:: Given entries

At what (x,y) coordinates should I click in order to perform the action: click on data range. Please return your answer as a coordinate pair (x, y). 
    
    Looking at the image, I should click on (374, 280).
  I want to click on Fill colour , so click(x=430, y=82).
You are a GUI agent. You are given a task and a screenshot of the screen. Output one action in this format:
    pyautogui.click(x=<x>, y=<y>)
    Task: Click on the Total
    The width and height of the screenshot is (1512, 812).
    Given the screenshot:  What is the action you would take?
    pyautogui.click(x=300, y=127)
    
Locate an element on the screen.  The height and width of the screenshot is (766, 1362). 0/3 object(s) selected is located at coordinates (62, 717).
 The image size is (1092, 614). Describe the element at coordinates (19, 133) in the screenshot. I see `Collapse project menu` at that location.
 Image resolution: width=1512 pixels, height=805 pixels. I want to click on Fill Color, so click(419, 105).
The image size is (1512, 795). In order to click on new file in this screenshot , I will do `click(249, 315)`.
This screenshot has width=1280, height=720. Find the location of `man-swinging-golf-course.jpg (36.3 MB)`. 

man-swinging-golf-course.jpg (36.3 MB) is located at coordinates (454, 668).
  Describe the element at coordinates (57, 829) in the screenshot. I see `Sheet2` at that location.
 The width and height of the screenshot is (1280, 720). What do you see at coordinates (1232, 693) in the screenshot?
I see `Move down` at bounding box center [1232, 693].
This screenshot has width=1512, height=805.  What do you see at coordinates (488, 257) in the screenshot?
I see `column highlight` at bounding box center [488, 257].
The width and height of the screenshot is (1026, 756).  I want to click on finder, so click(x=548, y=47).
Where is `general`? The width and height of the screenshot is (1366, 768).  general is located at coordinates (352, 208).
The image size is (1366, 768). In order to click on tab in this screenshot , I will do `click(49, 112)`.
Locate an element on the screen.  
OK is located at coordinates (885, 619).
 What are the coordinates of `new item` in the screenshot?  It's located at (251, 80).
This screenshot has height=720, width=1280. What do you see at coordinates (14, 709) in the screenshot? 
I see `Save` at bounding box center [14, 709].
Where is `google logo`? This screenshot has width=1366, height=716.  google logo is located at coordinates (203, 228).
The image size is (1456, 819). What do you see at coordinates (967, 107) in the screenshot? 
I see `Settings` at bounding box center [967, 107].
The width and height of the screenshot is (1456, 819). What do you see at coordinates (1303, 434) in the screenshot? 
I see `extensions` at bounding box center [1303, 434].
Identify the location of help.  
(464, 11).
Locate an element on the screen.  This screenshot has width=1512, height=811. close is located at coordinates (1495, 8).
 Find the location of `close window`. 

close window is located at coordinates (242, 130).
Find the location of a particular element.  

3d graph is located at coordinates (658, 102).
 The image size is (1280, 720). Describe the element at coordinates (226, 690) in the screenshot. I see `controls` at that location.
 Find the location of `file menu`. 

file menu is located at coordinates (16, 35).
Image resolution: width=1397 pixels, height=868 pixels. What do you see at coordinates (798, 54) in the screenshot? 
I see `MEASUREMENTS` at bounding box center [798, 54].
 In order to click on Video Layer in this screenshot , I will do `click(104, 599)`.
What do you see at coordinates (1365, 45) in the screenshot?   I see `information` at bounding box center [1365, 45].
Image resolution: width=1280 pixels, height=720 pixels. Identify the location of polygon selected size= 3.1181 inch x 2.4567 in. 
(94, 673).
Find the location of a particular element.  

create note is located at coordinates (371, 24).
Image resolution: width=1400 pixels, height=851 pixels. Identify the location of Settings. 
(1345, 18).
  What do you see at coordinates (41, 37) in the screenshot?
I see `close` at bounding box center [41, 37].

::::

Print the entries again word for word, starting at the very first line and stopping after the line that contains "The image size is (1366, 768).", including both of those lines.

■ Output of the exercise:
At what (x,y) coordinates should I click in order to perform the action: click on data range. Please return your answer as a coordinate pair (x, y). 
    
    Looking at the image, I should click on (374, 280).
  I want to click on Fill colour , so click(x=430, y=82).
You are a GUI agent. You are given a task and a screenshot of the screen. Output one action in this format:
    pyautogui.click(x=<x>, y=<y>)
    Task: Click on the Total
    The width and height of the screenshot is (1512, 812).
    Given the screenshot:  What is the action you would take?
    pyautogui.click(x=300, y=127)
    
Locate an element on the screen.  The height and width of the screenshot is (766, 1362). 0/3 object(s) selected is located at coordinates (62, 717).
 The image size is (1092, 614). Describe the element at coordinates (19, 133) in the screenshot. I see `Collapse project menu` at that location.
 Image resolution: width=1512 pixels, height=805 pixels. I want to click on Fill Color, so click(419, 105).
The image size is (1512, 795). In order to click on new file in this screenshot , I will do `click(249, 315)`.
This screenshot has width=1280, height=720. Find the location of `man-swinging-golf-course.jpg (36.3 MB)`. 

man-swinging-golf-course.jpg (36.3 MB) is located at coordinates (454, 668).
  Describe the element at coordinates (57, 829) in the screenshot. I see `Sheet2` at that location.
 The width and height of the screenshot is (1280, 720). What do you see at coordinates (1232, 693) in the screenshot?
I see `Move down` at bounding box center [1232, 693].
This screenshot has width=1512, height=805.  What do you see at coordinates (488, 257) in the screenshot?
I see `column highlight` at bounding box center [488, 257].
The width and height of the screenshot is (1026, 756).  I want to click on finder, so click(x=548, y=47).
Where is `general`? The width and height of the screenshot is (1366, 768).  general is located at coordinates (352, 208).
The image size is (1366, 768). In order to click on tab in this screenshot , I will do `click(49, 112)`.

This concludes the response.